▶ [Provided material]

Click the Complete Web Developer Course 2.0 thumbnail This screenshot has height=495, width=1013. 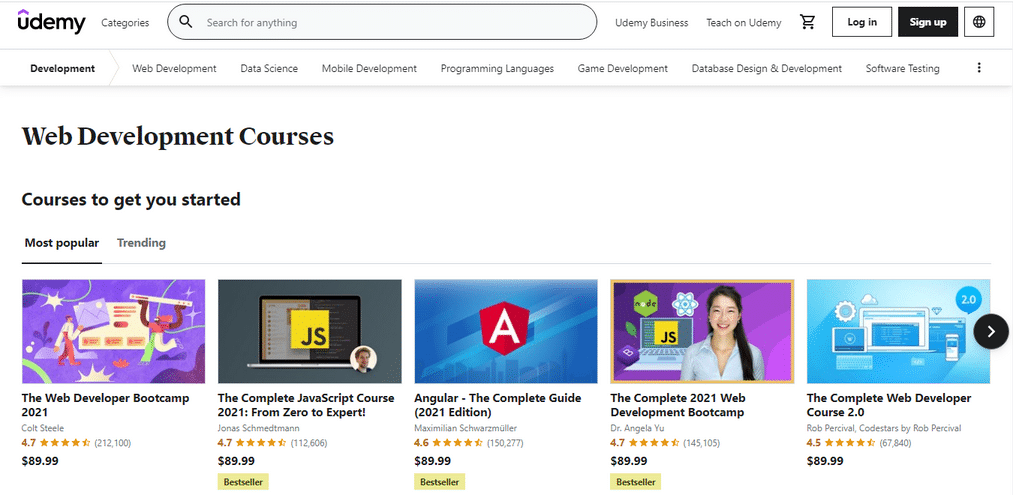(898, 332)
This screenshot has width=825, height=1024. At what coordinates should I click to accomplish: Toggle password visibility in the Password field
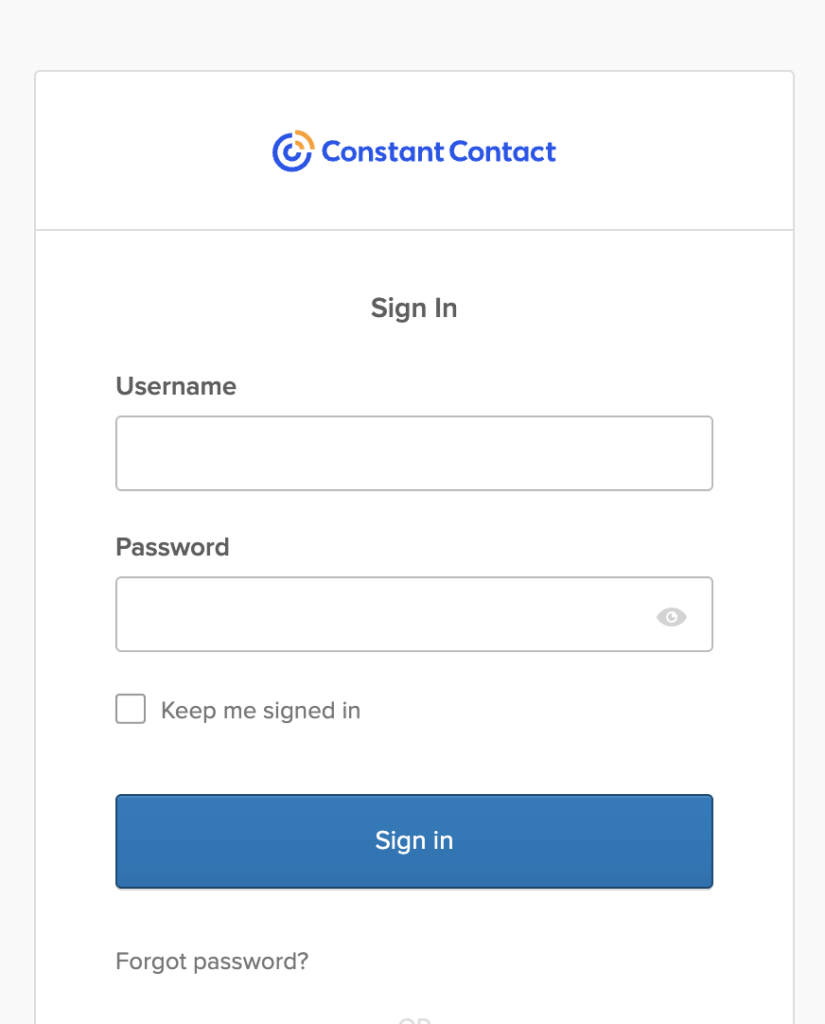671,617
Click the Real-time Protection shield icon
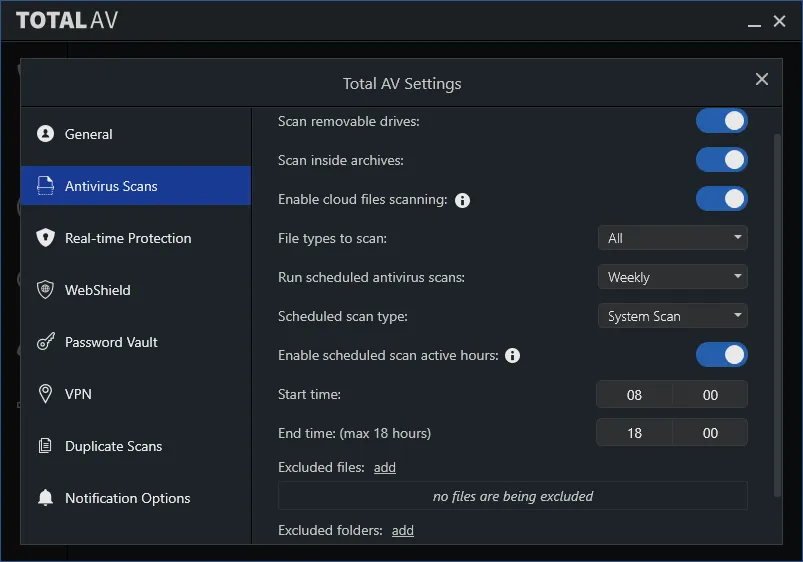Image resolution: width=803 pixels, height=562 pixels. coord(45,238)
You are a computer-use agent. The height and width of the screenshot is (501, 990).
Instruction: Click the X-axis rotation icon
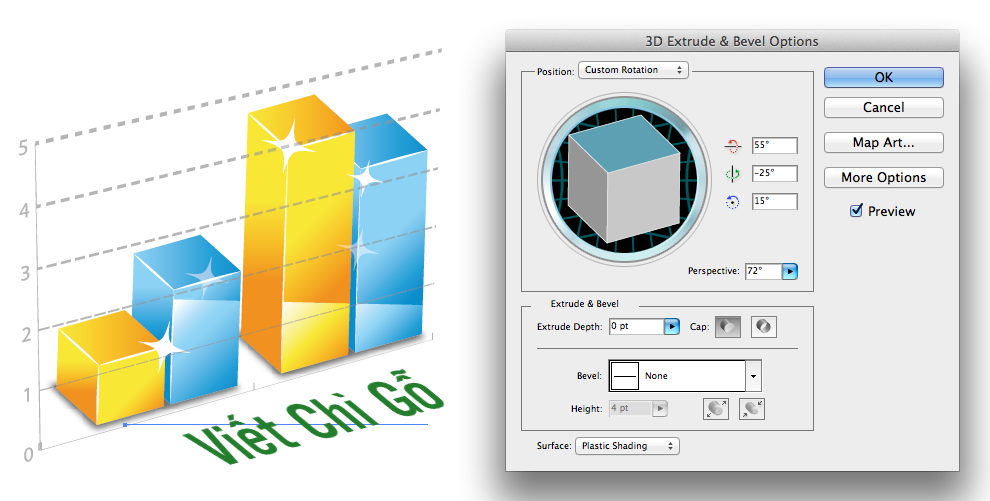click(x=732, y=146)
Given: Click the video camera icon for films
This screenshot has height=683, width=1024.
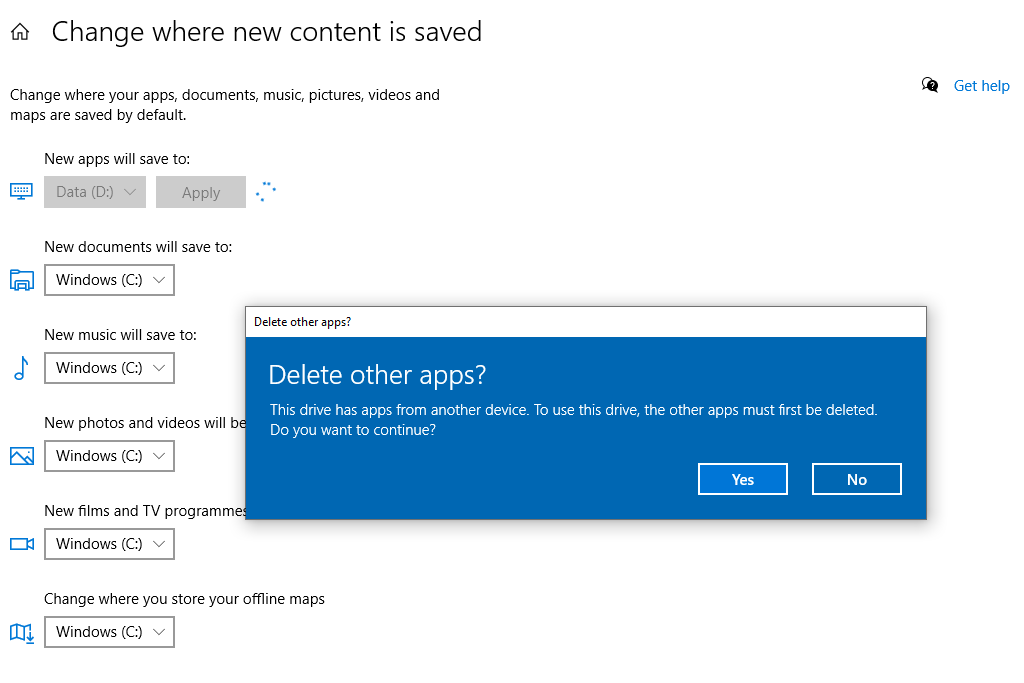Looking at the screenshot, I should point(22,544).
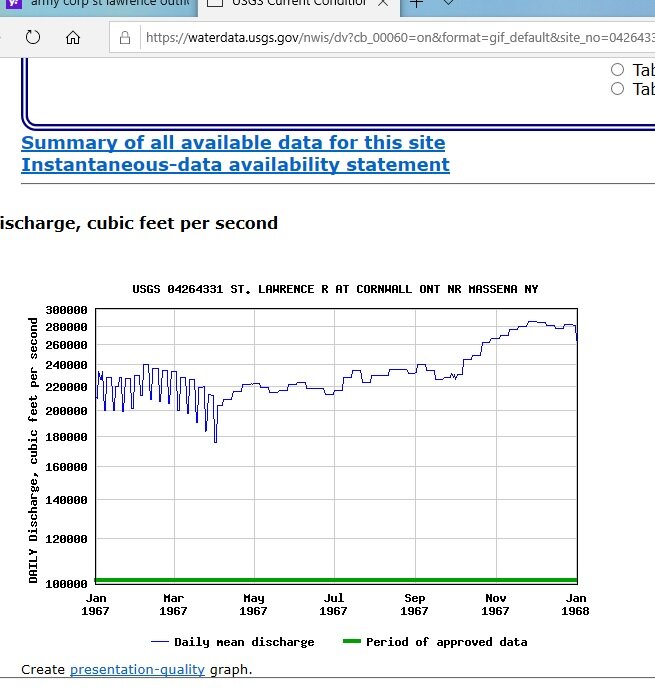
Task: Open a new tab with plus icon
Action: point(417,3)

▶ [What you need to do]
Skip all pictures. Write out only the lines from the one containing "Click the Real-time Protection shield icon" to the end of the listing above, inclusive, exactly as given.

▶ [Finished task]
Click the Real-time Protection shield icon
Image resolution: width=803 pixels, height=562 pixels. coord(45,238)
You are a computer-use agent. The height and width of the screenshot is (501, 990).
Instruction: Click the X-axis rotation icon
click(x=732, y=146)
Given: Click the video camera icon for films
This screenshot has height=683, width=1024.
Looking at the screenshot, I should point(22,544).
Task: Open a new tab with plus icon
Action: point(417,3)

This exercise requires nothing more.